■ What is expected ■
For this exercise, please return exactly the line containing "You are a computer-use agent. Screen" and each line after it through the end of the records, with no pictures included.

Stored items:
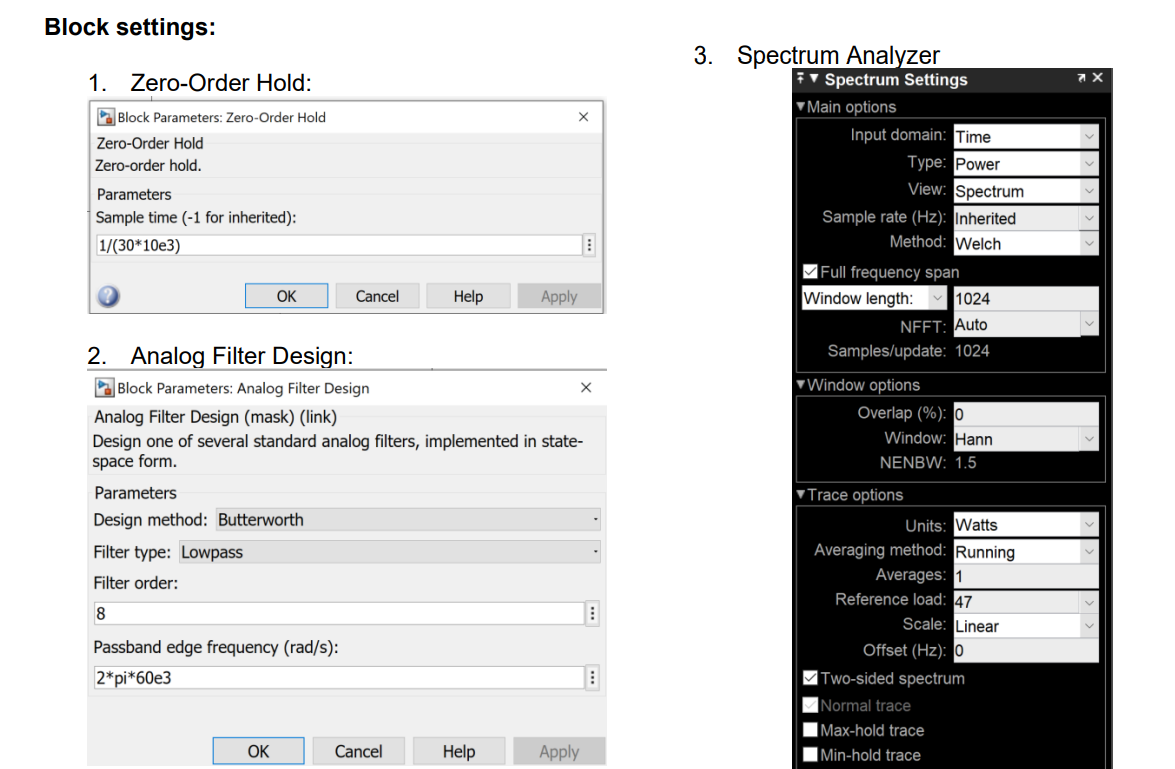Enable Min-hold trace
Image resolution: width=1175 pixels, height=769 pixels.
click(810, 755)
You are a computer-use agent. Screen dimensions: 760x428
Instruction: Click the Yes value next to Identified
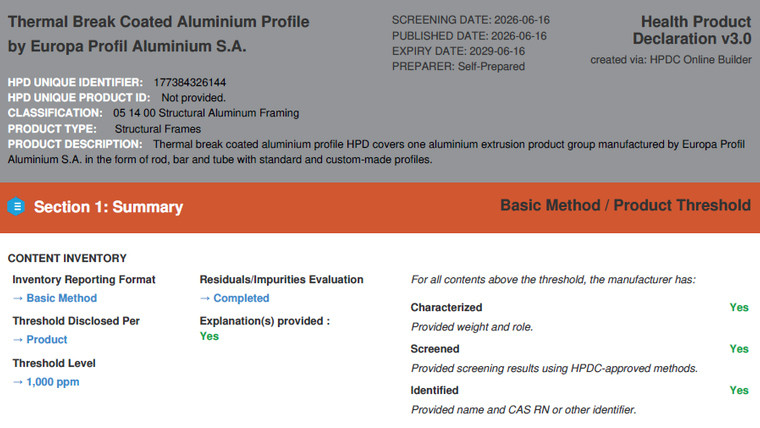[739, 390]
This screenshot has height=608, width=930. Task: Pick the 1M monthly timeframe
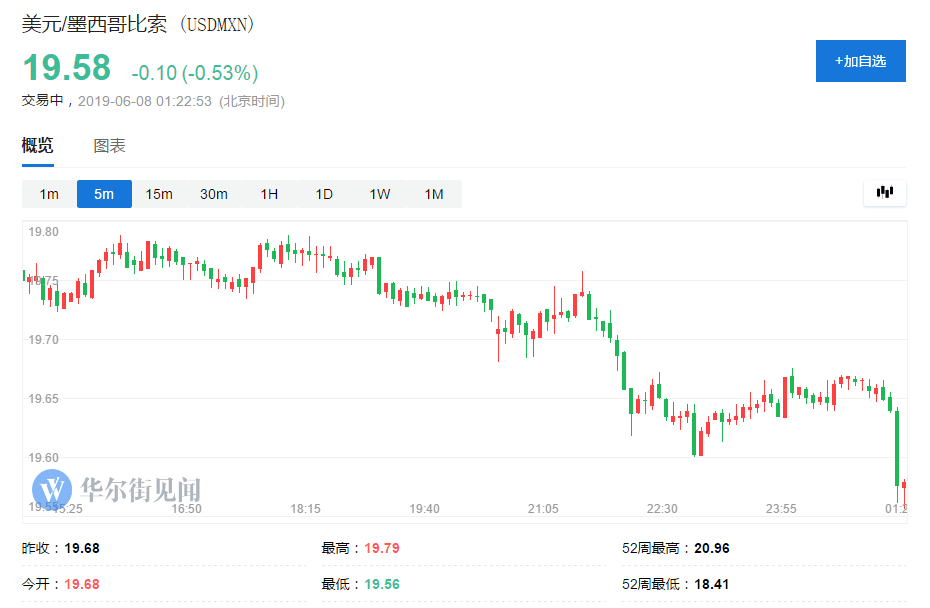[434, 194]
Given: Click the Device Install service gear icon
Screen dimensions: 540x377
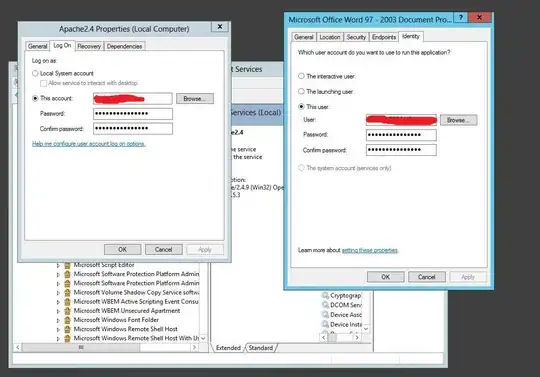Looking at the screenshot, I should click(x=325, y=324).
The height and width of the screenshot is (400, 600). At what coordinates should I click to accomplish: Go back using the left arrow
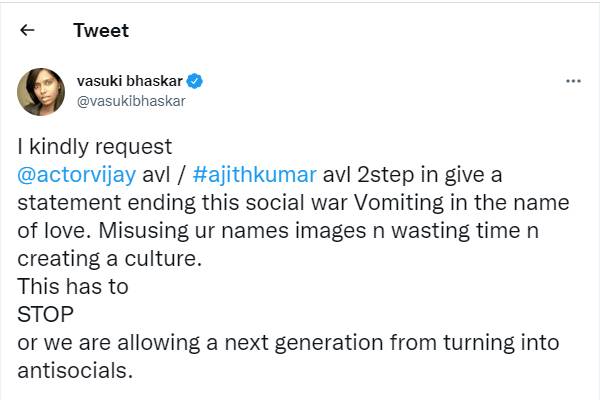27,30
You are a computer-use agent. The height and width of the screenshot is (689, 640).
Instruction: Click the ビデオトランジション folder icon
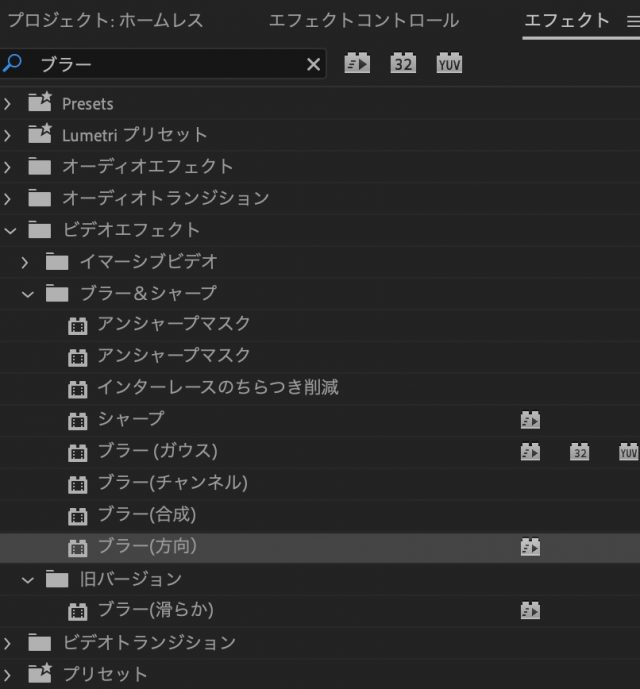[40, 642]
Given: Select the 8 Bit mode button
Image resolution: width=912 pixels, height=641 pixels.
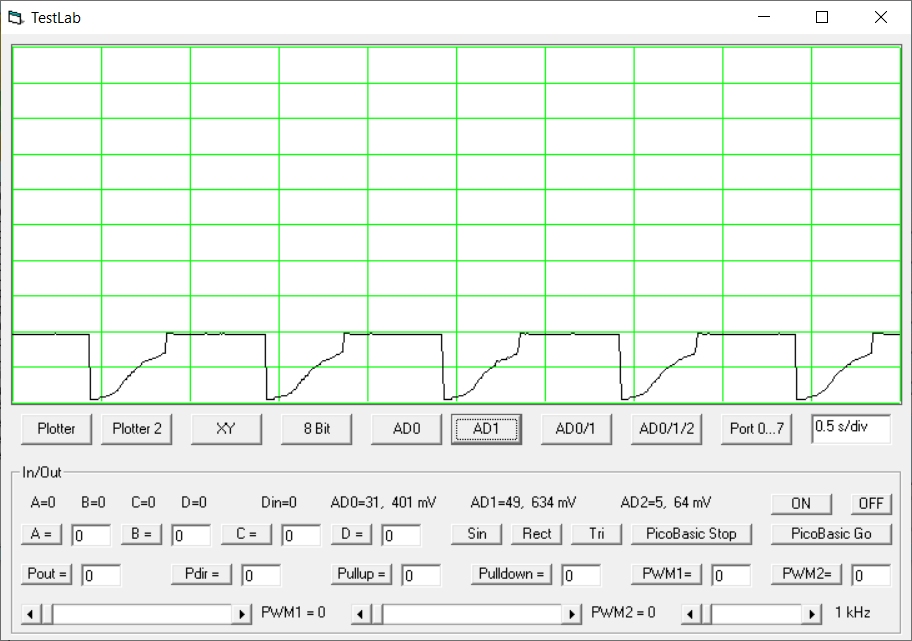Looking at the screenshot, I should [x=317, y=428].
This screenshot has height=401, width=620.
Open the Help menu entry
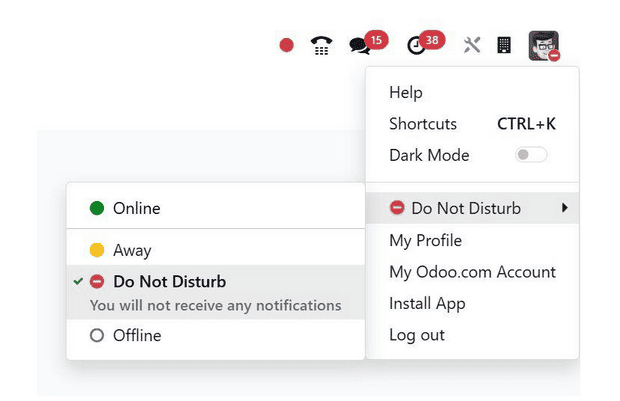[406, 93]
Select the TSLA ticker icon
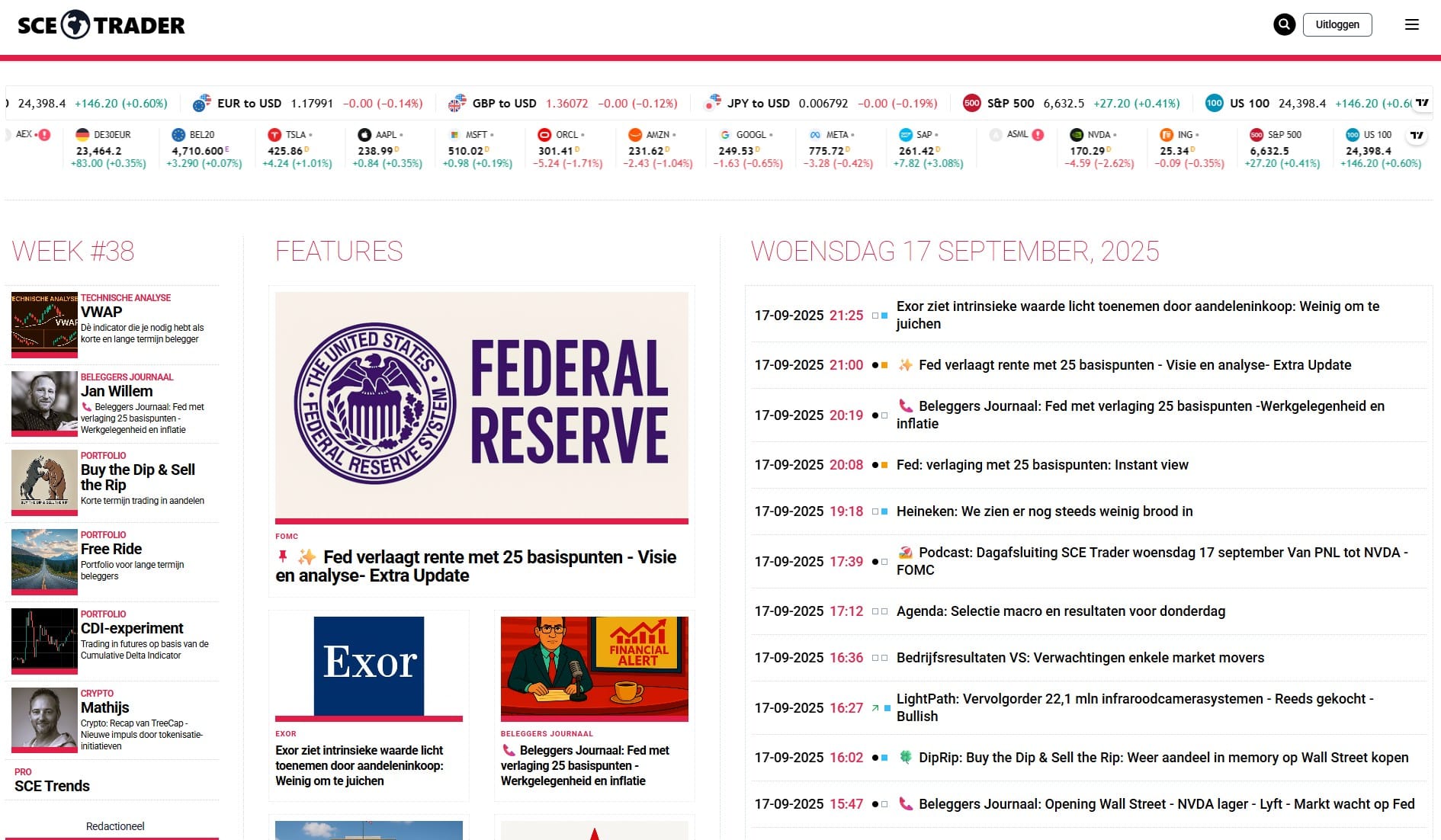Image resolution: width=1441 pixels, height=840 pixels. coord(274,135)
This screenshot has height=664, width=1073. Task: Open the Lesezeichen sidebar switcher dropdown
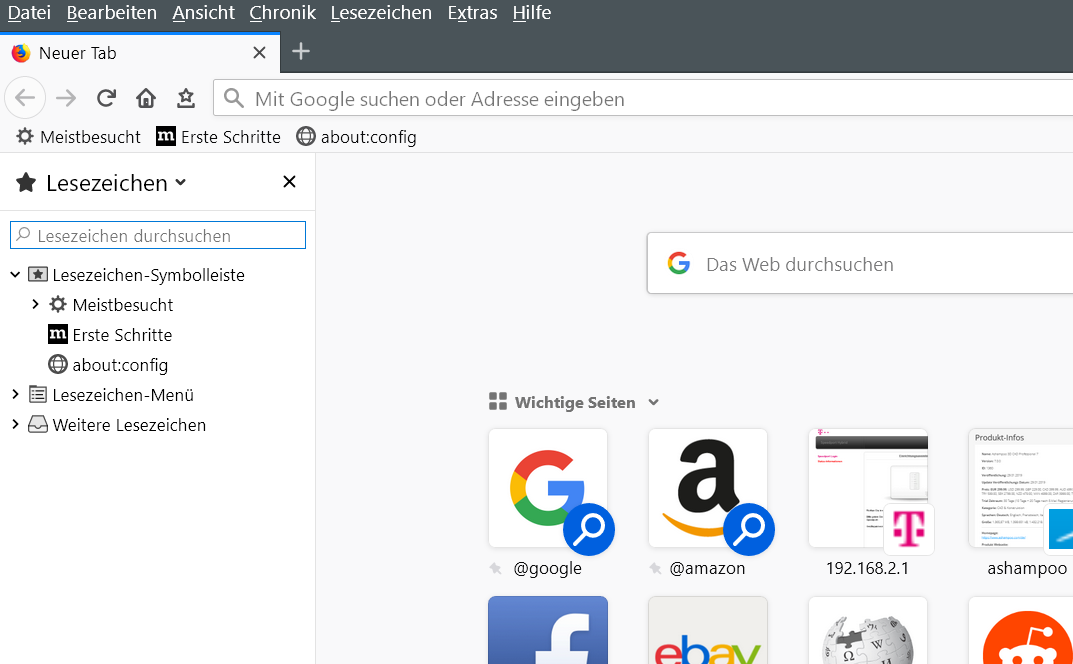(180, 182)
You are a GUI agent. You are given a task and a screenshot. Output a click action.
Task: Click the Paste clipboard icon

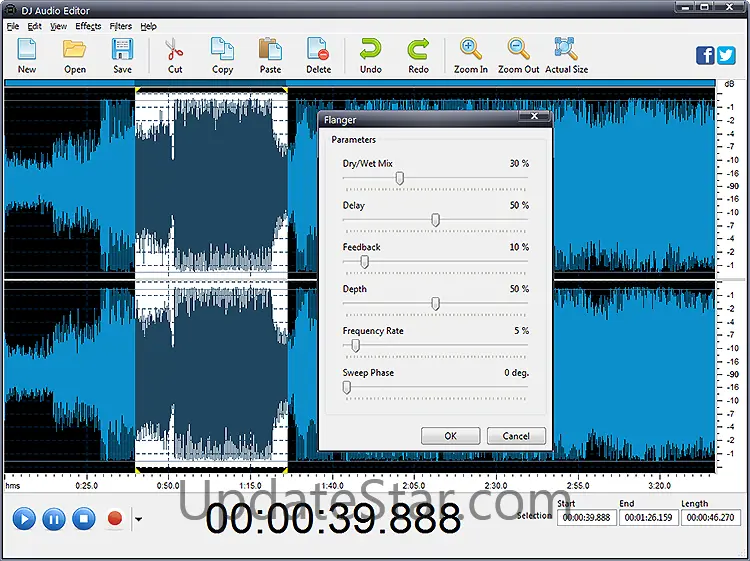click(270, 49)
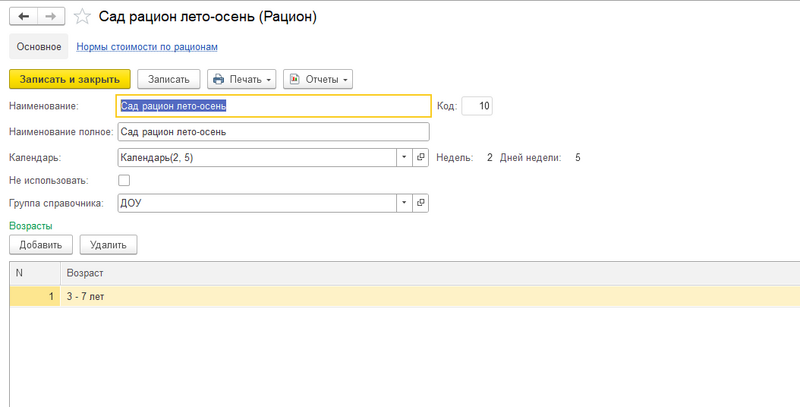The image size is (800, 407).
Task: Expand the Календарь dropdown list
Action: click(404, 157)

■ Answer to this exercise ■
You are a computer-use agent. Screen dimensions: 760x428
Instruction: Click the Yes value next to Identified
[739, 390]
This screenshot has height=608, width=930. Task: Pick the 1M monthly timeframe
[434, 194]
Given: Click the Device Install service gear icon
Screen dimensions: 540x377
Looking at the screenshot, I should click(x=325, y=324).
The height and width of the screenshot is (400, 600). At what coordinates should I click to accomplish: Go back using the left arrow
27,30
You are a computer-use agent. The height and width of the screenshot is (689, 640).
Instruction: Click the ビデオトランジション folder icon
[40, 642]
Given: Select the 8 Bit mode button
Image resolution: width=912 pixels, height=641 pixels.
Looking at the screenshot, I should [x=317, y=428].
This screenshot has height=401, width=620.
Open the Help menu entry
[406, 93]
Select the TSLA ticker icon
Image resolution: width=1441 pixels, height=840 pixels. coord(274,135)
This screenshot has height=664, width=1073. Task: Open the Lesezeichen sidebar switcher dropdown
(180, 182)
You are a GUI agent. You are given a task and a screenshot. Output a click action.
Task: Click the Paste clipboard icon

click(270, 49)
The image size is (800, 407).
Task: Expand the Календарь dropdown list
Action: click(404, 157)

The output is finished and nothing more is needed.